The American Motorcyclist Association (AMA) recently began the fight against Connecticut’s proposed legislation S.B. 96. This legislation would presuppose that any street-riding motorcyclist killed would automatically become an organ donor if they were not wearing a helmet, something that’s currently legal under Connecticut state law for riders over the age of 18.
“The bill shows callous disregard for the motorcycling public,” said Mike Sayre, government relations director of the AMA. “Organ donation is a noble cause that regularly saves lives around the country, but the decision to become a donor is a deeply personal one — one that this legislation would take away from motorcyclists.”

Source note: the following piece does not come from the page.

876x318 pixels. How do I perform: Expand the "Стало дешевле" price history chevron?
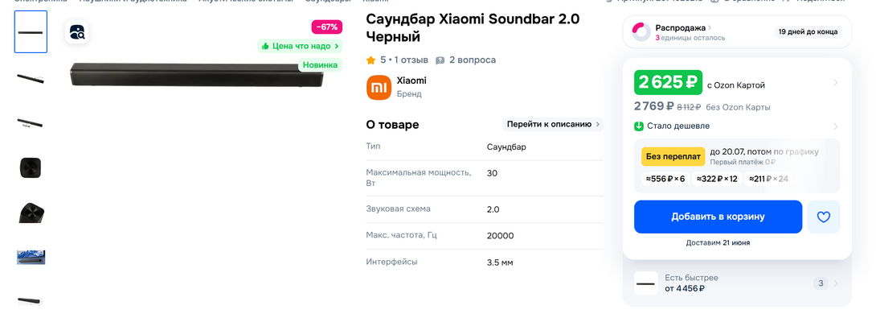click(836, 126)
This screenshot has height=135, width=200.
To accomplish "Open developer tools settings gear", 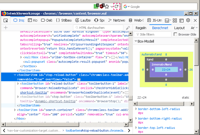I will 188,20.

“Not only is this bill insulting to motorcyclists,” Sayre added, “but it also violates the religious liberty of those whose faith prohibits posthumous organ donation and is clearly an unconstitutional violation of bodily autonomy for any American.”
Within the text of the bill, the statement of purpose reads, simply, “to improve public health.” The AMA counters that if public health is really a concern, preventing motorcycle crashes in the first place to prioritize. The bill makes motorcyclist safety a secondary concern.

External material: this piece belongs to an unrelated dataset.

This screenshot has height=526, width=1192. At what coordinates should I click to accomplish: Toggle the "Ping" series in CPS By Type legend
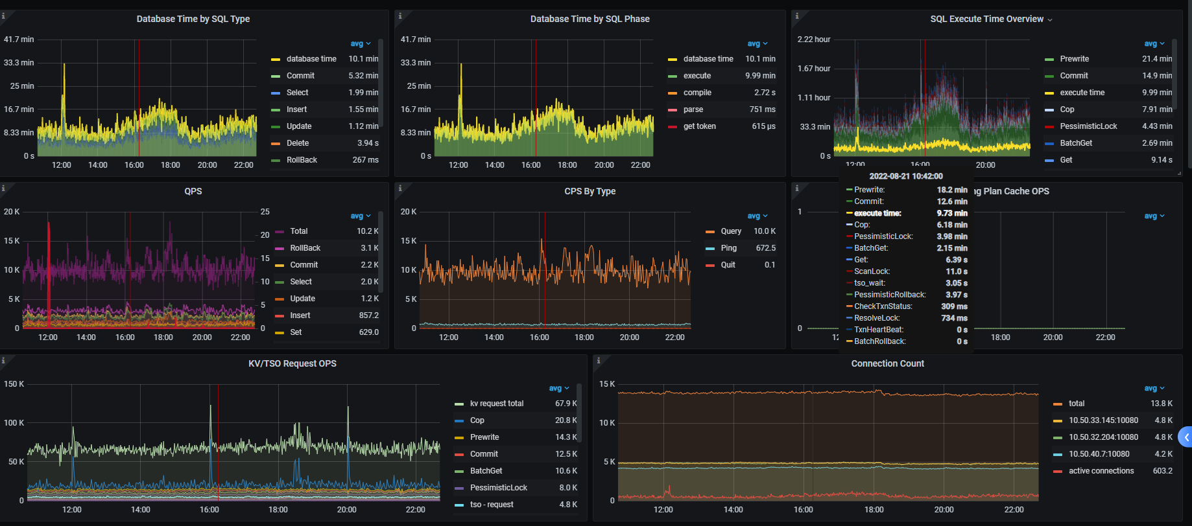(728, 248)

When the AMA Government Relations Department contacted Senator Looney’s office, his staff responded that the bill was proposed to help fix declining organ donation rates in Connecticut and dissuade motorcyclists from riding without a helmet. The staffer stated that their position was that if motorcyclists put their lives at risk by riding helmetless, they assume those riders don’t care where their organs end up.

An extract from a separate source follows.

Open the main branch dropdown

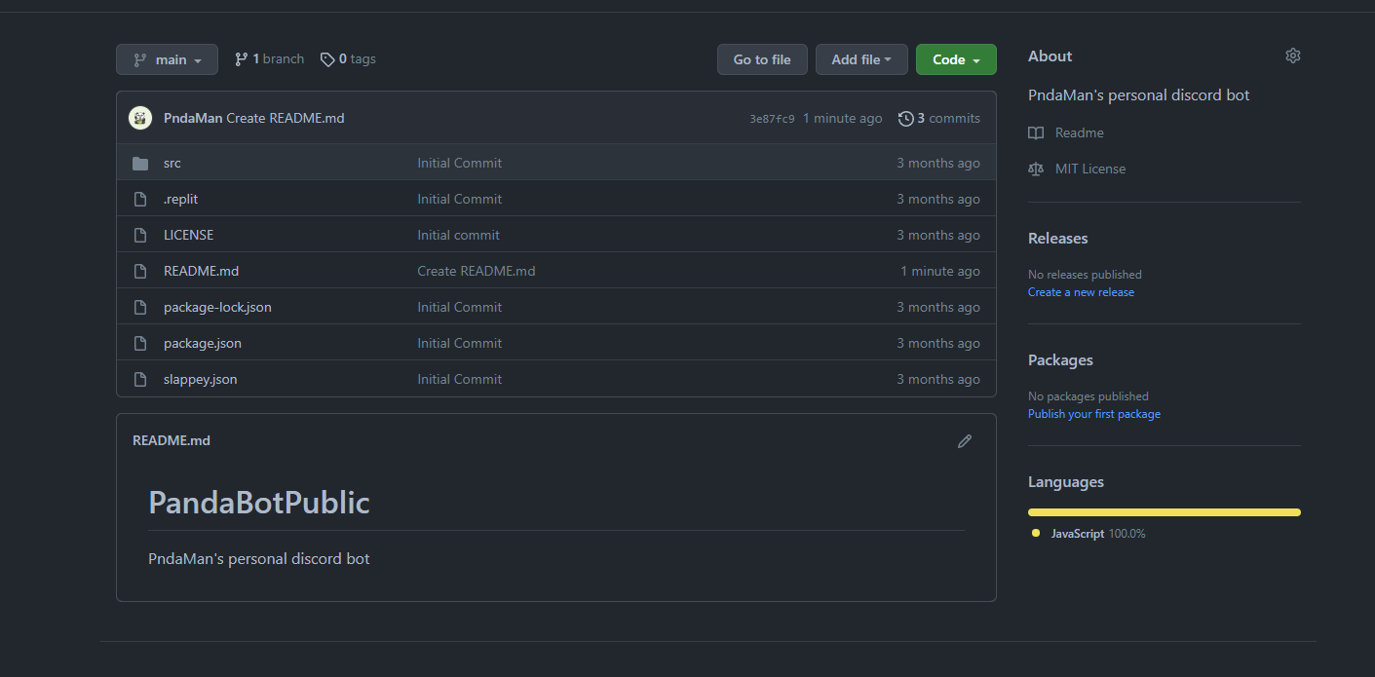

While the Senator’s office cites declining organ donation in the state, New England Donor Services, the parent organization of the New England Organ Bank — which is the federally designated Organ Procurement Organization (OPO) responsible for coordinating organ and tissue donation in the New England Area — expressed to the AMA its opposition to any legislation that presumes consent for organ donation.
According to New England Donor Services, the Uniform Anatomical Gift Act (UAGA) is the model statute that governs deceased organ and tissue donation, and it’s one that has been adopted in every state of the Union. The UAGA is based upon gift law principles and requires an affirmative voluntary act, something that S.B. 96 disregards.
The AMA, which represents more than 225,000 motorcyclists across the country, contacted Connecticut Senate President Pro Tempore, Martin M. Looney, who introduced S.B. 96, demanding that he withdraw the offensive bill and make amends with the motorcycling community.
The AMA continues to fight to protect the future of motorcycling, with members from all walks of life coming together to celebrate and defend two-wheeled freedom from proposals like S.B. 96. Similar bills have been defeated by the AMA and its members, who have stood up and made their voices heard. The AMA will continue fighting this bill on behalf of motorcyclists in Connecticut and around the country.